Provided entries>
#####

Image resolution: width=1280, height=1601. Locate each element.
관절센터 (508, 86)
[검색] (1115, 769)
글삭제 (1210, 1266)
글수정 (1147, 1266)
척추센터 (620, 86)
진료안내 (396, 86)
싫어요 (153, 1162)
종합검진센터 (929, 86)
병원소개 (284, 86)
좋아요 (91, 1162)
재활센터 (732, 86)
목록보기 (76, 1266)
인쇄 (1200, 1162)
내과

#####

Directions for this task>
Everything in the listing above should be printed again exactly.

Your solution>
Image resolution: width=1280, height=1601. Locate each element.
관절센터 (508, 86)
[검색] (1115, 769)
글삭제 (1210, 1266)
글수정 (1147, 1266)
척추센터 (620, 86)
진료안내 (396, 86)
싫어요 (153, 1162)
종합검진센터 (929, 86)
병원소개 (284, 86)
좋아요 (91, 1162)
재활센터 (732, 86)
목록보기 (76, 1266)
인쇄 (1200, 1162)
내과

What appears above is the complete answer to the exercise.